§ TASK OBJECTIVE
Please write out every row below verbatim, keeping them in their original order.
* * *
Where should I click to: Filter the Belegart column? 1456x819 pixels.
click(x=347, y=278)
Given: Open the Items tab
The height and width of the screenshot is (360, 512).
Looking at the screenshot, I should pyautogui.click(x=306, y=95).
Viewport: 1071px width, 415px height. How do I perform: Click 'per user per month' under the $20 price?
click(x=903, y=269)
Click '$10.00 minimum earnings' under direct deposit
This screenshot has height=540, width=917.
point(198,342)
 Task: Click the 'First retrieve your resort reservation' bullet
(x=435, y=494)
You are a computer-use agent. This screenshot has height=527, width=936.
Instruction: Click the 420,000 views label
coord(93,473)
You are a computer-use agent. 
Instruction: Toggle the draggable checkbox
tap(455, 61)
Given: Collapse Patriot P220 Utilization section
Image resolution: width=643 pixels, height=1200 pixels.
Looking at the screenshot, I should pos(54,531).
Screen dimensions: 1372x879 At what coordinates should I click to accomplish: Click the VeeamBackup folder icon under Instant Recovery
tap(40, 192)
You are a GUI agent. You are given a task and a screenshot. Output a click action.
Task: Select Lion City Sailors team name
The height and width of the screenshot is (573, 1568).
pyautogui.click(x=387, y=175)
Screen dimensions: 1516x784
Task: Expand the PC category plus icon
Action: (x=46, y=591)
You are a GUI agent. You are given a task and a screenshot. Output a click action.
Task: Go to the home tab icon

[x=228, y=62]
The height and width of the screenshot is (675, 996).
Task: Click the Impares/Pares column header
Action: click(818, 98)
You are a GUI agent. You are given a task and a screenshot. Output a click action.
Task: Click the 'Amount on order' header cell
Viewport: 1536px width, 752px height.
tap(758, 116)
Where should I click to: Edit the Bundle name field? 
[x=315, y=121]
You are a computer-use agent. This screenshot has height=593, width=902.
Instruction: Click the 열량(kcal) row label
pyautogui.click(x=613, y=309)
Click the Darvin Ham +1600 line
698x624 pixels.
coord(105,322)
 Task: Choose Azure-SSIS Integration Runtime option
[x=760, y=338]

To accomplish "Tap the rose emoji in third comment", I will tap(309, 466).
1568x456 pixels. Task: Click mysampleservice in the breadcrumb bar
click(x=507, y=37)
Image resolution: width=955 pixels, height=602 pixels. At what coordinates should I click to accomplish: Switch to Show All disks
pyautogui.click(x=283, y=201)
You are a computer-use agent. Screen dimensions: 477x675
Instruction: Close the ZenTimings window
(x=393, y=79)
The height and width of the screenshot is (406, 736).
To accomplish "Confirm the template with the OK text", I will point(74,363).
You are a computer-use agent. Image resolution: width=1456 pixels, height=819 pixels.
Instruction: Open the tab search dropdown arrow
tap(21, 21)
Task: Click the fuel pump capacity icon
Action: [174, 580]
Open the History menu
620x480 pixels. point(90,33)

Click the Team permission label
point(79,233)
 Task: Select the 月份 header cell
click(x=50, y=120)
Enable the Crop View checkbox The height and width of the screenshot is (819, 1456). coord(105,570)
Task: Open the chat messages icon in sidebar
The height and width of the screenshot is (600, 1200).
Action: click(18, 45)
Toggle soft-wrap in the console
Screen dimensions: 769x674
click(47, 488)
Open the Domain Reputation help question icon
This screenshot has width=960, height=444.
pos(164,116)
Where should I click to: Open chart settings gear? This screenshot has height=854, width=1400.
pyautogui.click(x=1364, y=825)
* * *
§ REPLY
Where should I click to: Filter the Belegart column? 1456x819 pixels.
click(x=347, y=278)
Given: Open the Items tab
The height and width of the screenshot is (360, 512).
Looking at the screenshot, I should pyautogui.click(x=306, y=95).
Viewport: 1071px width, 415px height. How do I perform: Click 'per user per month' under the $20 price?
click(x=903, y=269)
Click '$10.00 minimum earnings' under direct deposit
This screenshot has height=540, width=917.
point(198,342)
 Task: Click the 'First retrieve your resort reservation' bullet
(x=435, y=494)
You are a computer-use agent. This screenshot has height=527, width=936.
Instruction: Click the 420,000 views label
coord(93,473)
You are a computer-use agent. 
Instruction: Toggle the draggable checkbox
tap(455, 61)
Given: Collapse Patriot P220 Utilization section
Image resolution: width=643 pixels, height=1200 pixels.
Looking at the screenshot, I should pos(54,531).
Screen dimensions: 1372x879 At what coordinates should I click to accomplish: Click the VeeamBackup folder icon under Instant Recovery
tap(40, 192)
You are a GUI agent. You are given a task and a screenshot. Output a click action.
Task: Select Lion City Sailors team name
The height and width of the screenshot is (573, 1568).
pyautogui.click(x=387, y=175)
Screen dimensions: 1516x784
Task: Expand the PC category plus icon
Action: (x=46, y=591)
You are a GUI agent. You are given a task and a screenshot. Output a click action.
Task: Go to the home tab icon

[x=228, y=62]
The height and width of the screenshot is (675, 996).
Task: Click the Impares/Pares column header
Action: click(818, 98)
You are a GUI agent. You are given a task and a screenshot. Output a click action.
Task: Click the 'Amount on order' header cell
Viewport: 1536px width, 752px height.
tap(758, 116)
Where should I click to: Edit the Bundle name field? 
[x=315, y=121]
You are a computer-use agent. This screenshot has height=593, width=902.
Instruction: Click the 열량(kcal) row label
pyautogui.click(x=613, y=309)
Click the Darvin Ham +1600 line
698x624 pixels.
coord(105,322)
 Task: Choose Azure-SSIS Integration Runtime option
[x=760, y=338]

To accomplish "Tap the rose emoji in third comment", I will tap(309, 466).
1568x456 pixels. Task: Click mysampleservice in the breadcrumb bar
click(x=507, y=37)
Image resolution: width=955 pixels, height=602 pixels. At what coordinates should I click to accomplish: Switch to Show All disks
pyautogui.click(x=283, y=201)
You are a computer-use agent. Screen dimensions: 477x675
Instruction: Close the ZenTimings window
(x=393, y=79)
The height and width of the screenshot is (406, 736).
To accomplish "Confirm the template with the OK text", I will point(74,363).
You are a computer-use agent. Image resolution: width=1456 pixels, height=819 pixels.
Instruction: Open the tab search dropdown arrow
tap(21, 21)
Task: Click the fuel pump capacity icon
Action: [174, 580]
Open the History menu
620x480 pixels. point(90,33)

Click the Team permission label
point(79,233)
 Task: Select the 月份 header cell
click(x=50, y=120)
Enable the Crop View checkbox The height and width of the screenshot is (819, 1456). coord(105,570)
Task: Open the chat messages icon in sidebar
The height and width of the screenshot is (600, 1200).
Action: click(18, 45)
Toggle soft-wrap in the console
Screen dimensions: 769x674
click(47, 488)
Open the Domain Reputation help question icon
This screenshot has width=960, height=444.
pos(164,116)
Where should I click to: Open chart settings gear? This screenshot has height=854, width=1400.
pyautogui.click(x=1364, y=825)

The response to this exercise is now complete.